_WHAT YOU WILL DO_: Copy each of the following rows word for word, with nothing changed.

_RECORDS SUPPLIED_:
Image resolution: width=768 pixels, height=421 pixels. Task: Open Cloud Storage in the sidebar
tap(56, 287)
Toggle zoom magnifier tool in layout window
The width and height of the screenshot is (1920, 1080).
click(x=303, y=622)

_OUTPUT FOR THIS TASK_:
Image resolution: width=768 pixels, height=421 pixels. Task: Open Cloud Storage in the sidebar
tap(56, 287)
Toggle zoom magnifier tool in layout window
The width and height of the screenshot is (1920, 1080).
click(x=303, y=622)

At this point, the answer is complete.